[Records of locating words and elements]
○ ○ ○ ○

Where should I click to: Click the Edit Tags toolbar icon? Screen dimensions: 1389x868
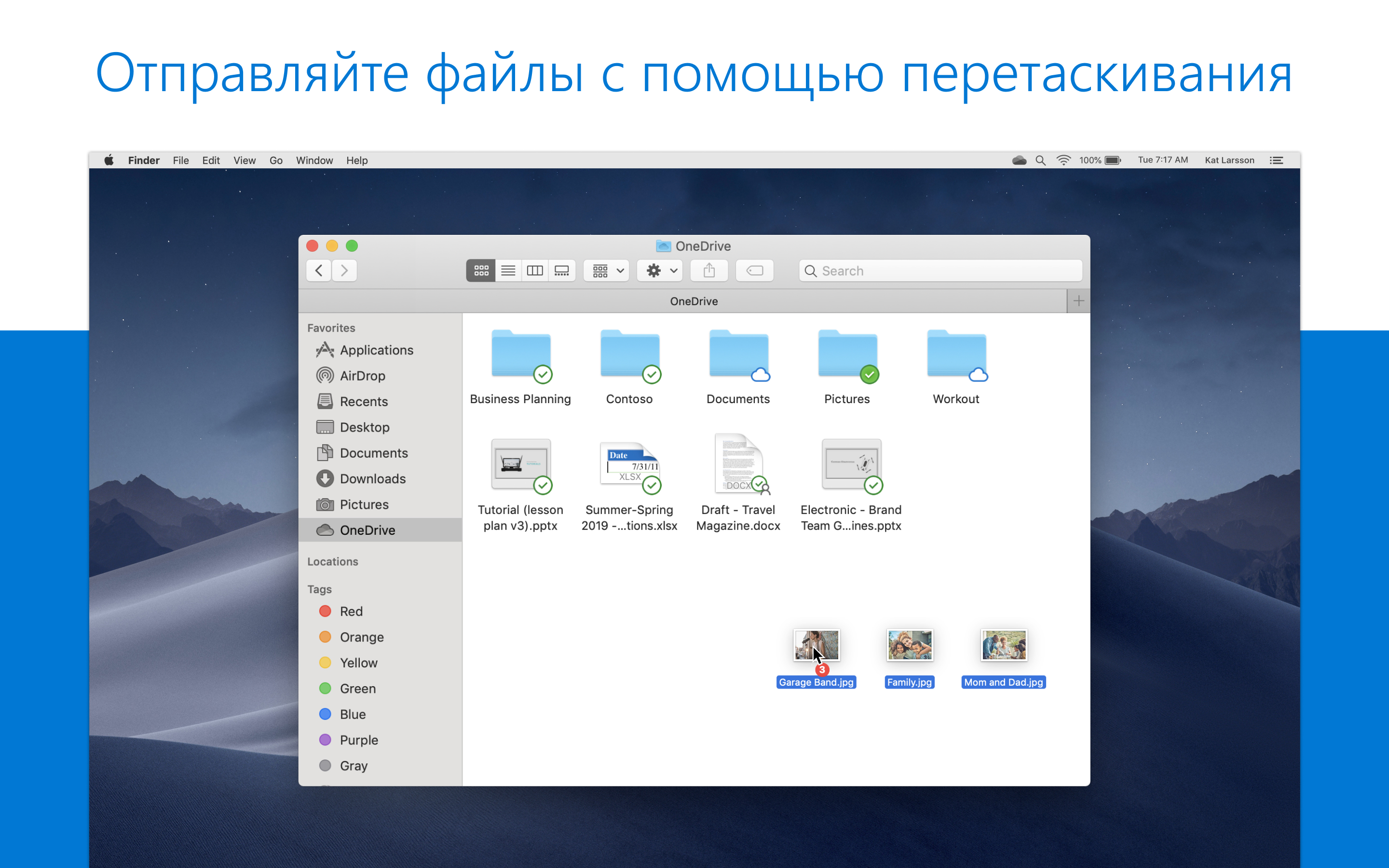pos(754,271)
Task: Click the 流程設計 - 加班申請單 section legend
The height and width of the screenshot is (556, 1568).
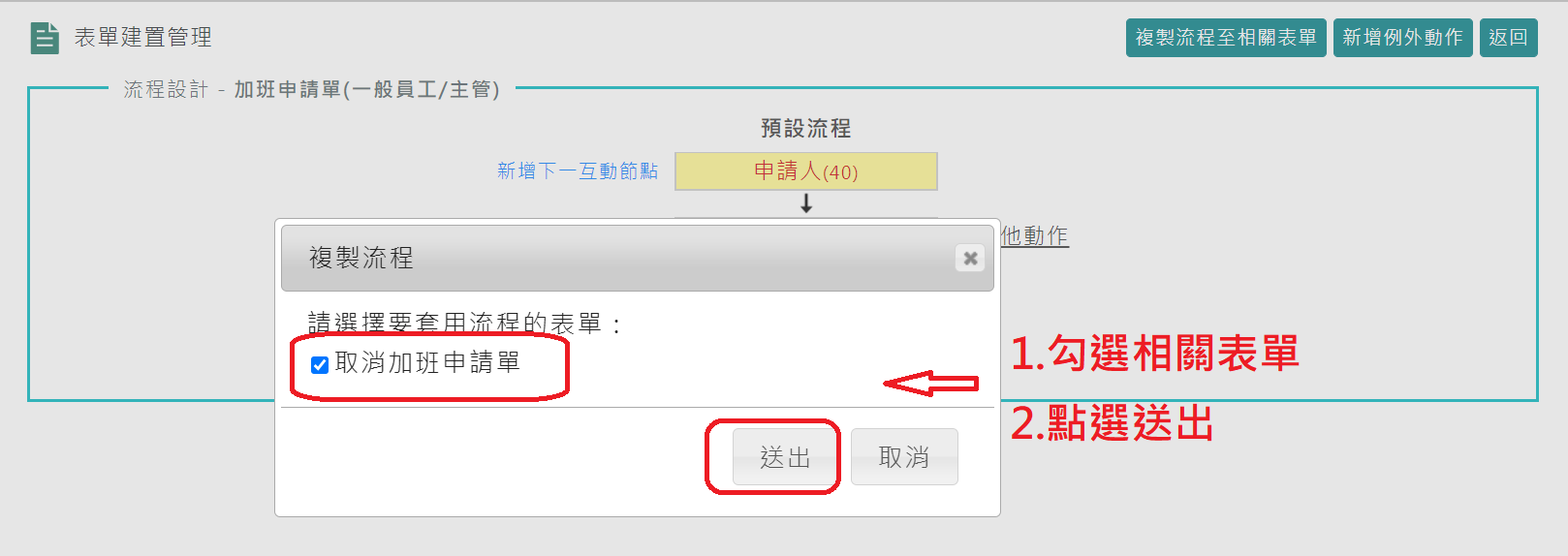Action: [x=312, y=89]
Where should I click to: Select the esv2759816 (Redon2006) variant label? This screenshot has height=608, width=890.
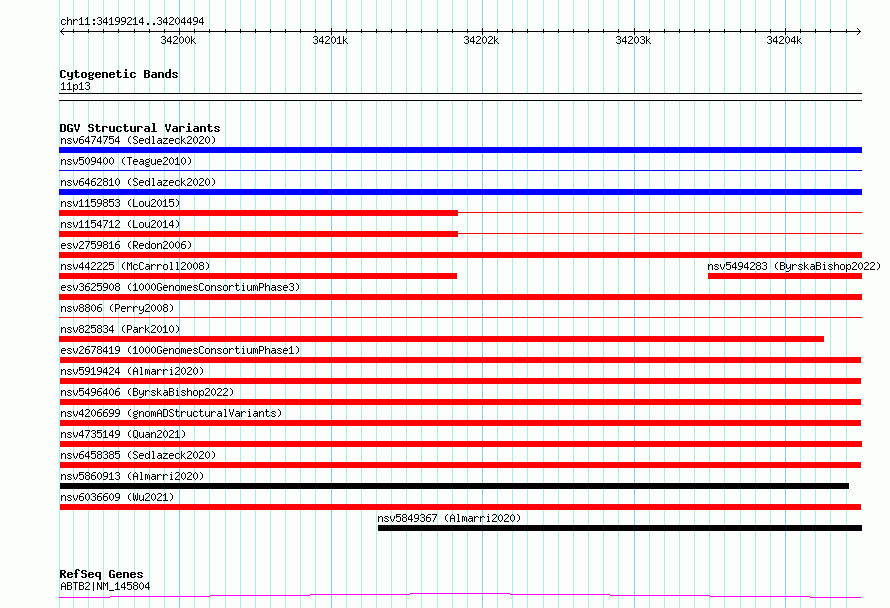126,245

○ ○ ○ ○

- REQUIREMENT:
Render the whole listing above as a numbered list, skipping blank lines and leaving out the pictures.

- COMPLETE ANSWER:
1. Where should I click to: Click the Edit Tags toolbar icon? Screen dimensions: 1389x868
2. pos(754,271)
3. Task: Click the 流程設計 - 加班申請單 section legend
4. The height and width of the screenshot is (556, 1568).
5. Action: [x=312, y=89]
6. Where should I click to: Select the esv2759816 (Redon2006) variant label? This screenshot has height=608, width=890.
7. 126,245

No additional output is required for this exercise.